Две экологические группировки животных — фильтраторы (донные и пелагические, населявшие толщу воды) и биотурбаторы — были не менее важными «детонаторами кембрийского взрыва», чем хищники. Но не стоит забывать, что именно хищники вынудили многих животных искать убежище в грунте и, таким образом, превратиться в биотурбаторов. А затем, начав охоту в новой среде, и сами хищники отчасти стали биотурбаторами. И все эти три группировки сделали океан, от поверхности до самого дна и даже несколько глубже, совершенно иным — более прозрачным, насыщенным кислородом и населенным всевозможными животными.

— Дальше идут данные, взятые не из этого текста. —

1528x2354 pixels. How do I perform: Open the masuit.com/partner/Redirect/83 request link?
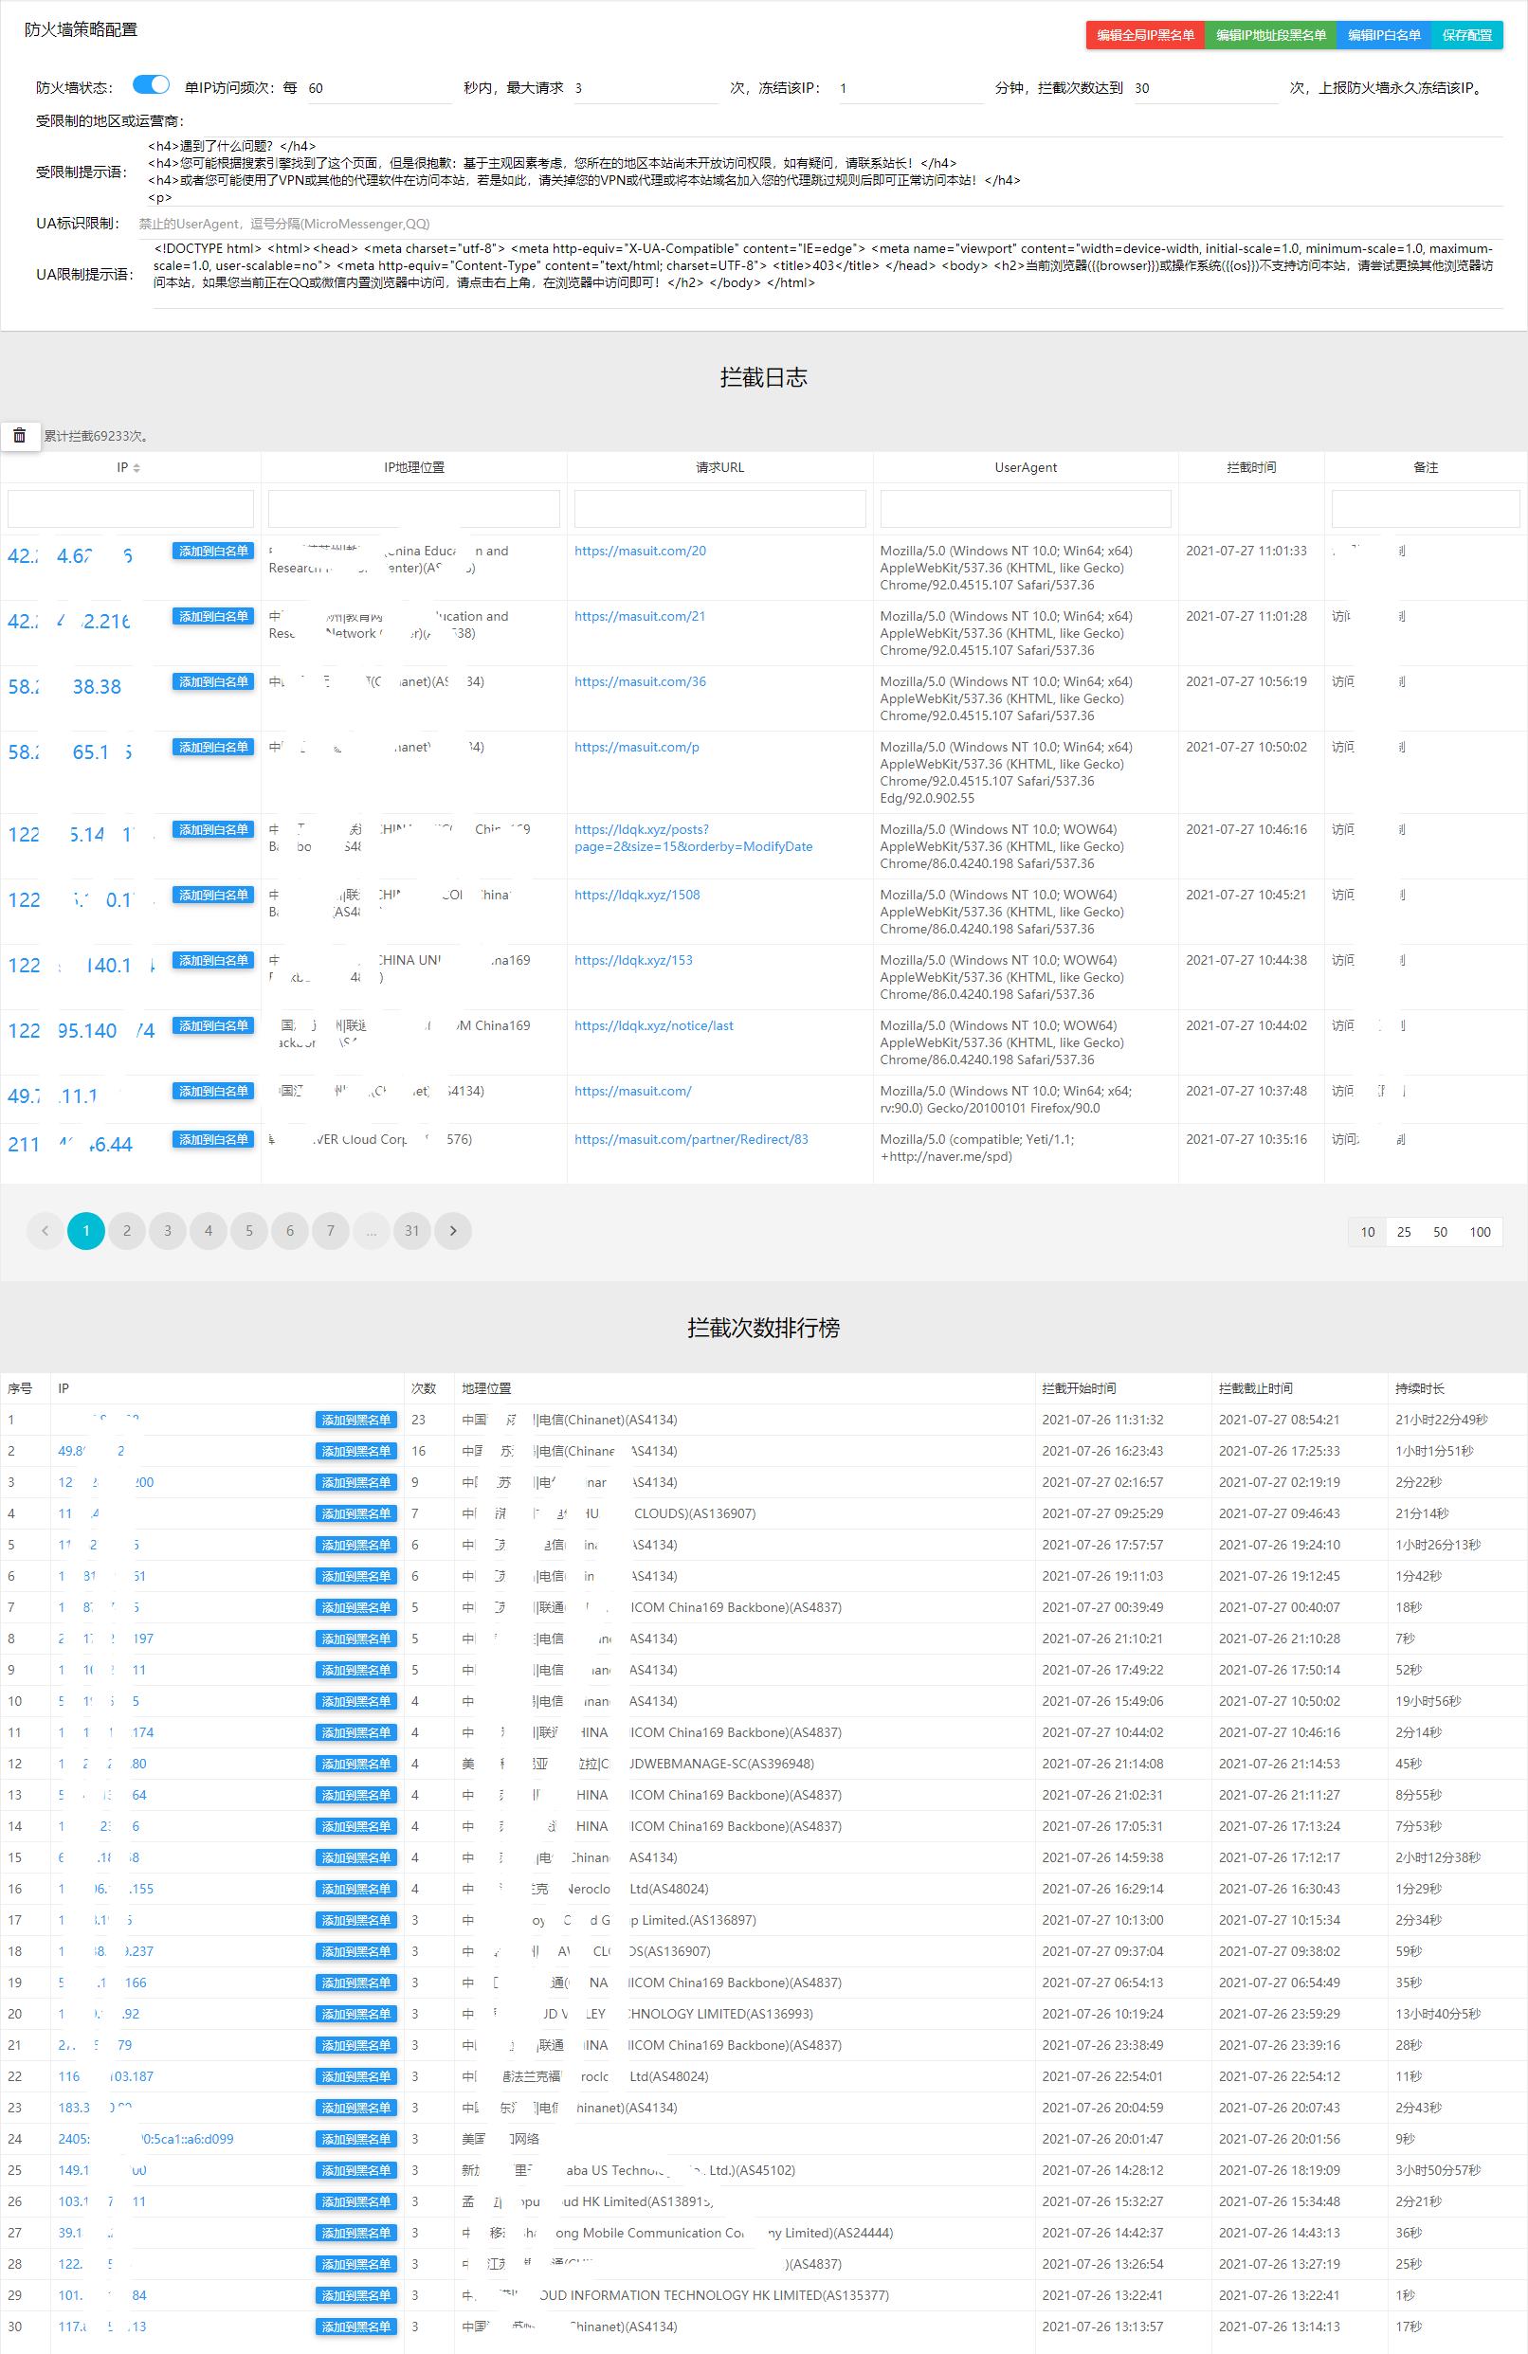[x=691, y=1139]
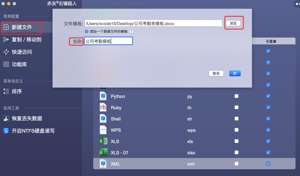
Task: Select the XLS spreadsheet icon
Action: 103,141
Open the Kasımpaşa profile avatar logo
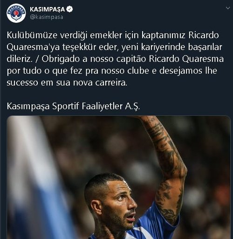233x239 pixels. 16,13
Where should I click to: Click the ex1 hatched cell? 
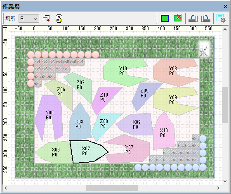point(38,62)
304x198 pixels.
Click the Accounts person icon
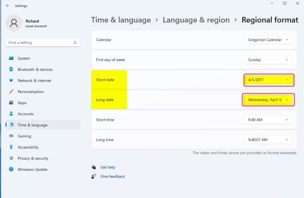point(11,114)
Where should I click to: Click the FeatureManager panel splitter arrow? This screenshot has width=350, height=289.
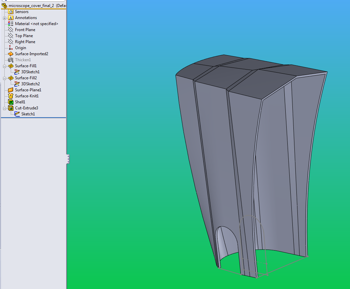[68, 159]
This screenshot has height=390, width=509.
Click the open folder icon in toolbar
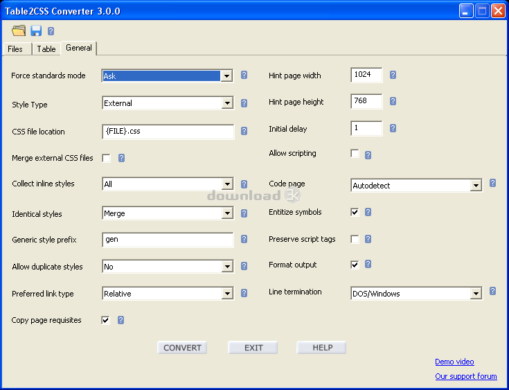point(19,30)
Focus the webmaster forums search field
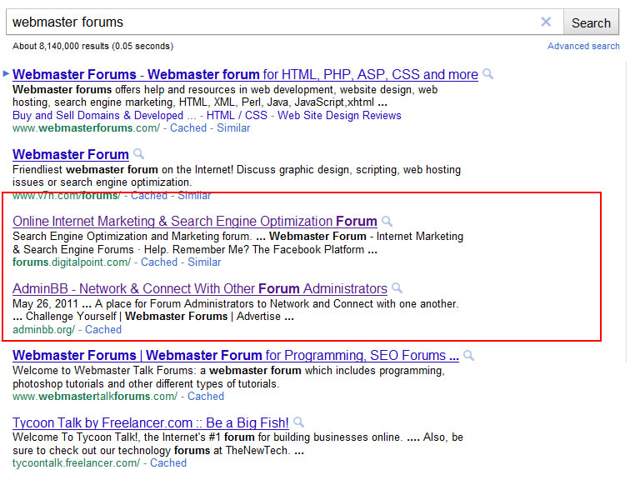This screenshot has height=480, width=630. [273, 23]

Глава 22. Строители трофических пирамид
Понадобилось еще некоторое время — около 20 млн лет (до середины следующего, ордовикского периода), чтобы хищники подросли, а вместе с ними выросла и трофическая, или пищевая, пирамида (греч. τροφή — пища). Основу такой пирамиды составляют продуценты — бактерии, водоросли и растения, которые создают органическое вещество из неорганических соединений и элементов. Те, кто питается непосредственно продуцентами, являются консументами первого порядка (от лат. consumo — съедать, потреблять); эти растительноядные животные занимают следующий ярус пирамиды. Их в свою очередь потребляют консументы второго порядка — хищники. Последние способны занять несколько ярусов пищевой постройки, ибо «более крупные едят более мелких». Поскольку биомасса продуцентов всегда больше таковой консументов первого порядка и т. д. — по всем ярусам, и получается устойчивая пирамидальная конструкция. Особую прочность ей добавляют как раз хищники высшего уровня: без их влияния на хищников низшего и среднего звена продуцентам грозило бы выедание и пирамиду ждала бы участь зиккурата — Вавилонской башни.